Roberto Pérez Solí[email protected]
Quince minutos antes de las 2:00 p.m. el bullicio provocado por unas seis mil personas aglomeradas en el parque central de La Paz Centro, fue enorme. Después de casi cuatro horas celebraban la consumación del hecho que los llevó a este árido parque: presenciaban la elaboración del quesillo más grande del mundo.
Fueron 106 metros de este gustado platillo típico del occidente del país hecho de cuajada y complementado con crema, ensalada de cebolla y tortilla.
Cincuenta y ocho mujeres todas dedicadas a la venta de este producto por las distintas calles del país, demostraron una destreza y velocidad de tejedoras para elaborar, a vista y paciencia de los presentes, el quesillo en trenza más grande hasta ahora visto.
“Estoy orgulloso, cumplimos la meta. Habíamos dicho que serían 100 metros de quesillo, pero hicimos más. Con esto queda demostrado que esta ciudad es la cuna del quesillo”, exclamaba entre empujones y vivas de los asistentes, Juan Grijalva, único hombre que ayudó a las mujeres a preparar el quesillo.

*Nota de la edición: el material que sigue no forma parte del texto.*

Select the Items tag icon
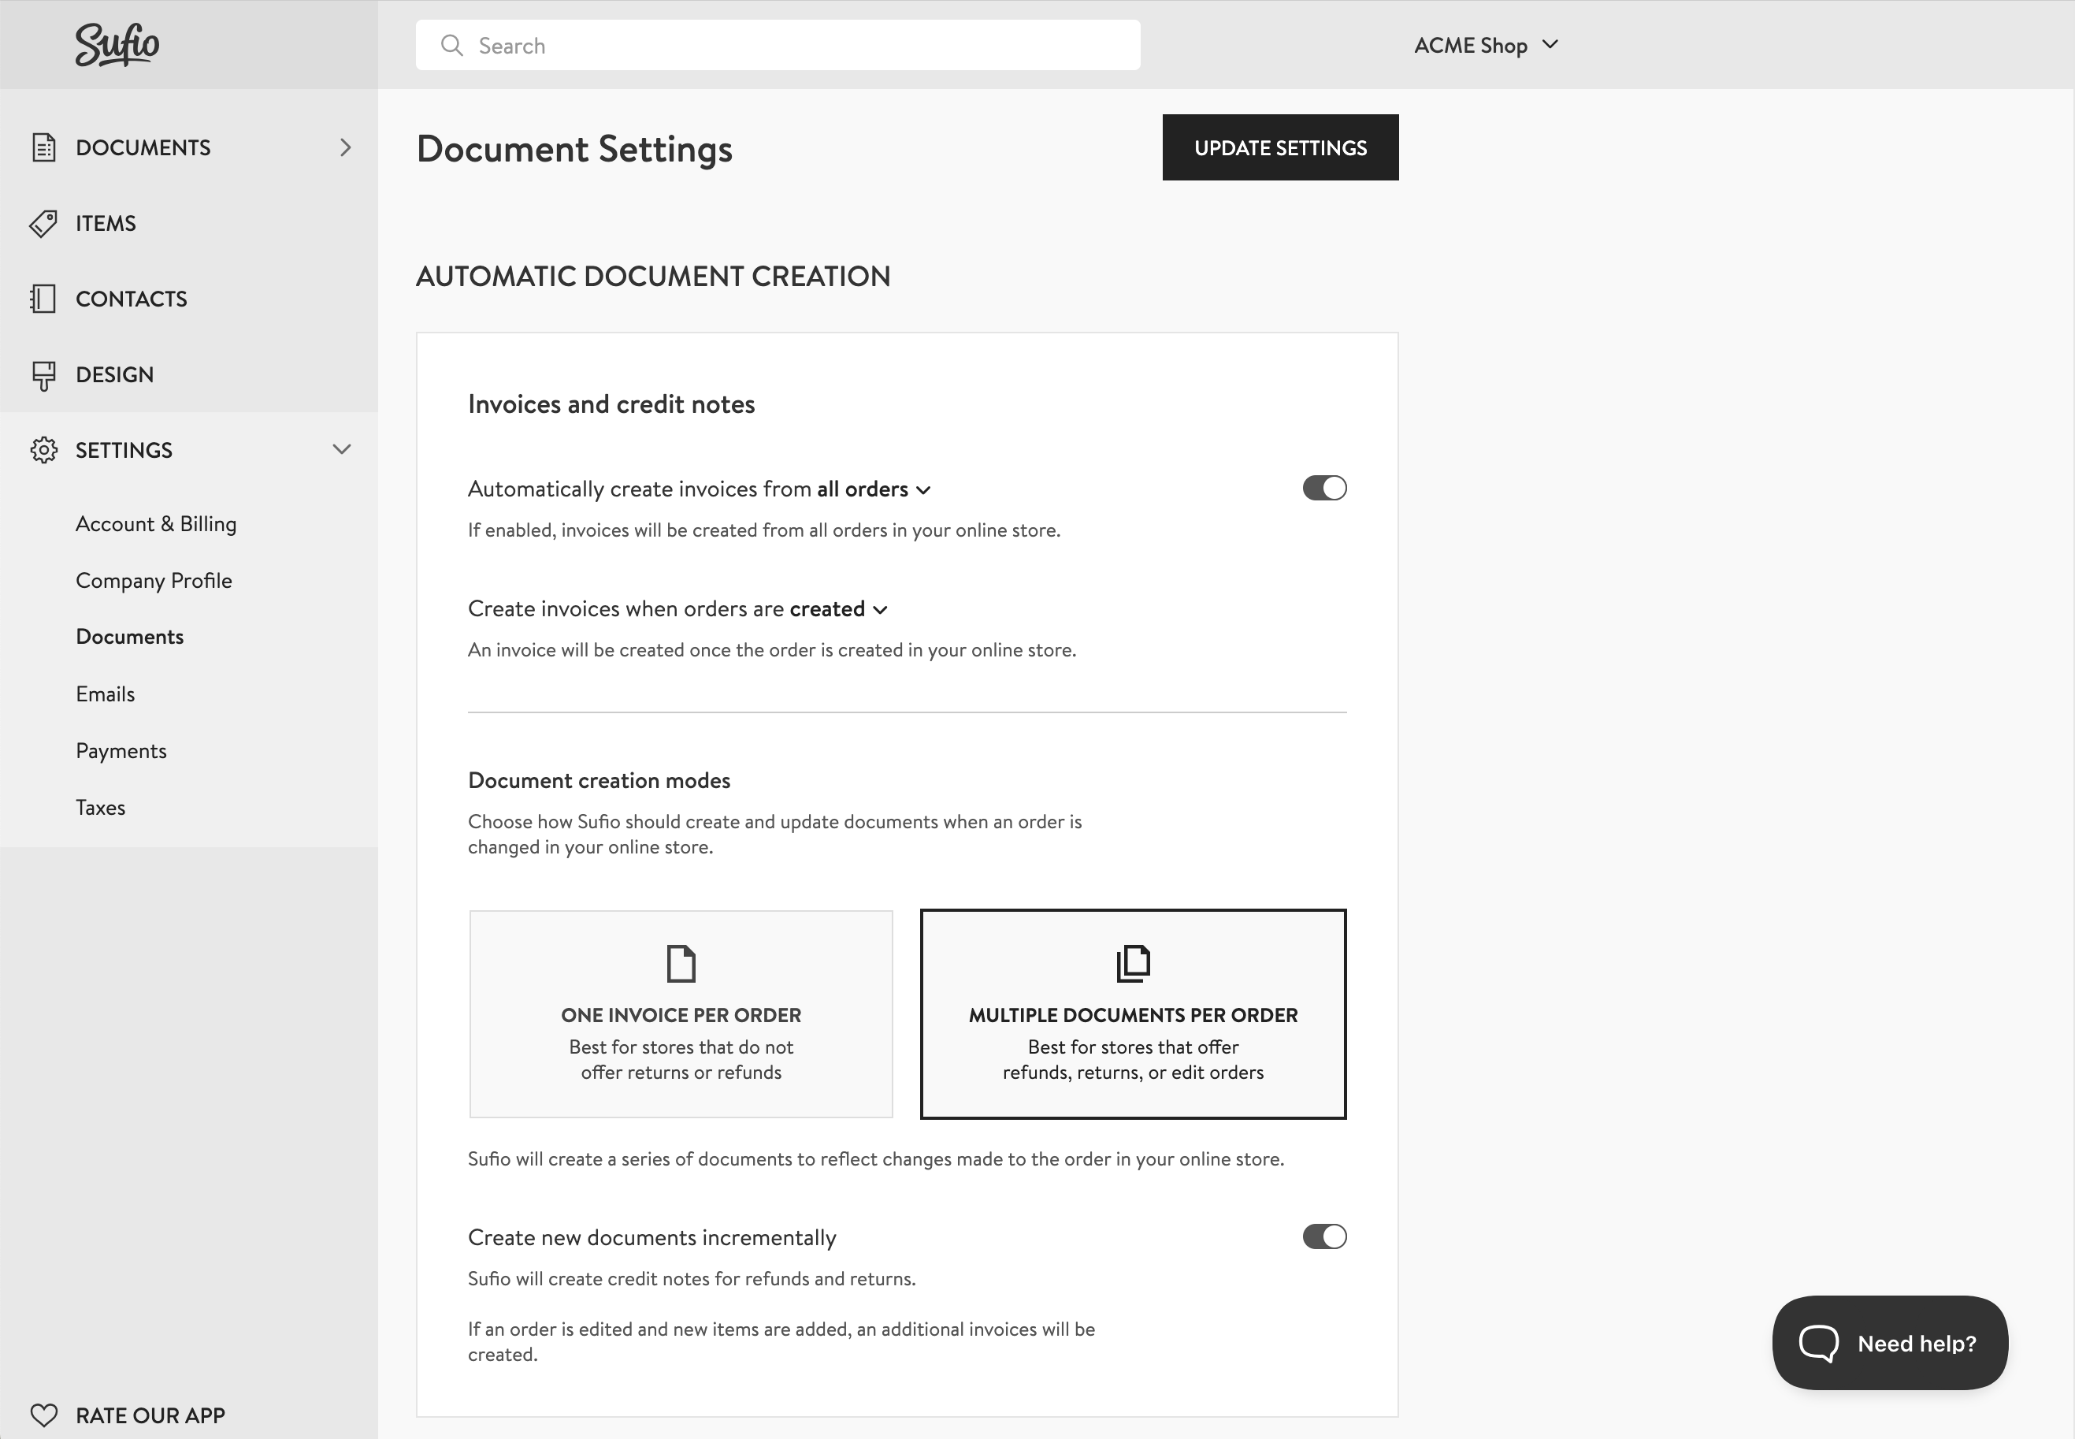2075x1439 pixels. click(44, 223)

A pesar de las tolvaneras provocadas por los vientos de la temporada La Paz Centro, reconocida también por sus artesanías de barro, ayer lucía diferente. Desde muy temprano grupos de pobladores, bien “emperifollados” se miraban por todas las calles de este municipio ubicado a 56 kilómetros de Managua.

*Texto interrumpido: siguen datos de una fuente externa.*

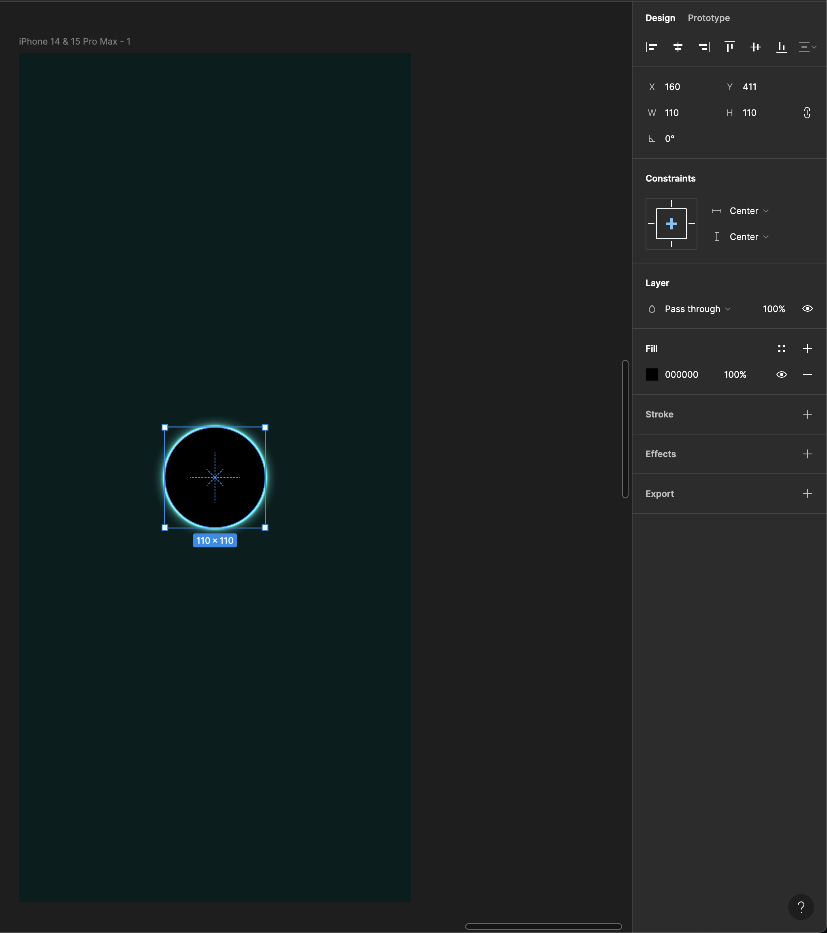Open fill styles four-dot icon
This screenshot has height=933, width=827.
tap(781, 349)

En los alrededores del parque central grupos musicales, entre éstos Los Hijos del Son, daban un tono alegre al ambiente. Los chicheros, con sus sones de toros y la típica música nacional, tampoco podían faltar.

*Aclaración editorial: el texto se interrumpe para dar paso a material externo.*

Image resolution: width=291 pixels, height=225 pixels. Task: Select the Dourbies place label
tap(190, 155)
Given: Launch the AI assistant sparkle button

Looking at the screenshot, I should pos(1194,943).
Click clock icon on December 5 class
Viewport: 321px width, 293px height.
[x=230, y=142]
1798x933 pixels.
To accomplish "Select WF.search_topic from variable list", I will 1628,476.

A las 10:30 a.m., hora y media después de lo previsto y con un parque a reventar por propios y extraños, Freddy Méndez, vicealcalde municipal, dio inicio a la actividad que al mejor estilo de las novelas mejicanas tendría un feliz final.
“Esta actividad no es para decir que aquí surgió el quesillo, la hicimos porque consideramos que debíamos promocionar nuestra ciudad, darla a conocer a los turistas”, dijo Méndez, quien sostuvo que posteriormente verán si la hazaña puede quedar registrada en los Récord Guinness.
La Paz Centro y Nagarote, otra ciudad del departamento de León, se disputan desde hace muchos años la maternidad de este producto.
MUJERES LUCHADORAS
Hasta la fecha no se sabe si el quesillo elaborado ayer es el más grande del mundo. Pero lo que no está en duda es el tesón y orgullo que las 58 mujeres, junto a otras 20 que palmearon seis mil tortillas, demostraron mientras elaboraban el mismo producto que venden para mantener a sus hijos.
Seis ecofogones soportando enormes tinas de metal, repletas de agua hirviendo, sirvieron para ayudar a suavizar las 1,100 libras de cuajada que después serían amasadas y transformadas en la trenza de 106 metros cuyo grosor, en un inicio, fue de unas cinco pulgadas pero después perdió figura y medida. A pesar de esto, siempre fue cubierta con un plástico transparente. Tal vez, pensaron los organizadores, para no perder de vista el jugoso producto.
Con su gorro, delantal y mascarilla blanca, Mercedes Narváez apuraba sus manos para amasar la cuajada. Minutos antes, ayudada de un enorme molinillo, le había “dado vueltas” dentro de la hirviente agua. Dejando a un lado el cansancio, a simple vista dibujado en su rostro. Aseguró estar feliz porque las autoridades locales la seleccionaron entre unas 500 vendedoras de quesillo.
“Tengo cinco años de vender, ojalá que después de esta actividad que ha sido vista por muchas personas, podamos mejorar nuestro negocio”, dijo Narváez con una voz y sonrisa apenas perceptible.
RECONOCEN LABOR
Una vez alcanzada la meta la enorme trenza blanca fue acompañada por una ensalada de cebolla. Se usaron 800 libras. Segundos después el olor de la ensalada se confundiría con el de las 400 libras de crema llevadas al mismo lugar. Los trozos de quesillo fueron vendidos por la comuna a 10 córdobas.
“Valió la pena dejar mi casa y venir a disfrutar de este bonito momento”, dijo Leyla Cortés, de 35 años, originaria de la ciudad de León. “La comida es parte de la cultura y hoy lo pudimos comprobar”, expresó Julio Valle, director del Instituto Nicaragüense de Cultura.